Seoul's delegates to the talks greeted the North Korean team at South Korea's Inchon airport. They begin three days of talks Wednesday in a follow-up to a ministerial meeting earlier this month.
The talks will focus mainly on how to link North and South Korea by rail and road. Economic experts will discuss bringing together rival military teams to cooperate in building the rail system across the heavily armed border dividing the two states.
The rail link could be crucial to planning an industrial complex in North Korea, but the railway is likely to be fraught with problems, says Chun Hong-sang, a professor of political science studying inter-Korean ties at South Korea's Pusan University.
In addition, he says it may not be economically viable and industry could prefer to use a ferry system instead to ship goods and people up and down the Korean Peninsula. "If you do not save much time and you have great security problems, who would really use the railway?
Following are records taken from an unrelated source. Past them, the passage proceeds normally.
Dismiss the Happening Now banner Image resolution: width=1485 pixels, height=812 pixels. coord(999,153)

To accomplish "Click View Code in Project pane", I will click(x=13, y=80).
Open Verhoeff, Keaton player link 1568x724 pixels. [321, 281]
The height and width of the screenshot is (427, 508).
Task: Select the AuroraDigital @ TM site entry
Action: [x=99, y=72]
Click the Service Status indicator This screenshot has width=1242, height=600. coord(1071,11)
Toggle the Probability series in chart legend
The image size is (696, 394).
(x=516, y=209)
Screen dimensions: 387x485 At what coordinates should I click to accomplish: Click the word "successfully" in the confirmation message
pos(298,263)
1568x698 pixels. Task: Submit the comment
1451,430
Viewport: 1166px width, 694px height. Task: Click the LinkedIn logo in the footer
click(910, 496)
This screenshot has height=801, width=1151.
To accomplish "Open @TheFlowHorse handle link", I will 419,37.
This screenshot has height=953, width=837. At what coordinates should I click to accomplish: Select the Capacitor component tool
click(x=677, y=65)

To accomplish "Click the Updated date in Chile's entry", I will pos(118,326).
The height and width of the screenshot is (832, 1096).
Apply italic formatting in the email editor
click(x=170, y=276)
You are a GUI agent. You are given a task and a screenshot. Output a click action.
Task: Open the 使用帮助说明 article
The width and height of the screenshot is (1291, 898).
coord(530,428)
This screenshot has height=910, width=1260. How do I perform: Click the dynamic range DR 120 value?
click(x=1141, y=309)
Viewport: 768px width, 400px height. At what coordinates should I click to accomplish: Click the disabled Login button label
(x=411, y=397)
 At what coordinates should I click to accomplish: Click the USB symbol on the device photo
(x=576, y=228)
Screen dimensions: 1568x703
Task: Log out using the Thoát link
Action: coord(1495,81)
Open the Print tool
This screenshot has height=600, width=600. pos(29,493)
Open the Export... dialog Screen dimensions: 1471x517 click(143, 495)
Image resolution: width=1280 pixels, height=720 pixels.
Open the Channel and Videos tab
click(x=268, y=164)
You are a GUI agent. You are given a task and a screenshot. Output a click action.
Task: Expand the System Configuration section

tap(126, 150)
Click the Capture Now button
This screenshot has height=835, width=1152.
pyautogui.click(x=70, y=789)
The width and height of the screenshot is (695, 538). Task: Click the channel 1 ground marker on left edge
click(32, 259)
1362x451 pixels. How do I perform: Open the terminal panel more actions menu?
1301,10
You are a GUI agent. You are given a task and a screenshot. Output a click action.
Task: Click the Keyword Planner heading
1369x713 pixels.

I think that the talks have more political meaning than actual practical use," he said.
Other political observers say Seoul wants tangible results from these talks. But the South Korean delegation has expressed concern about whether the two sides can agree on when to hold the military talks needed to move the railway system forward.
Other issues on the agenda this week include reunions of families divided by the border and improving anti-flood measures along the Imjin River in North Korea.
North and South Korea also are holding separate talks on the Asian Games this week. A North Korean team is likely to take part in the games, which South Korea is hosting next month.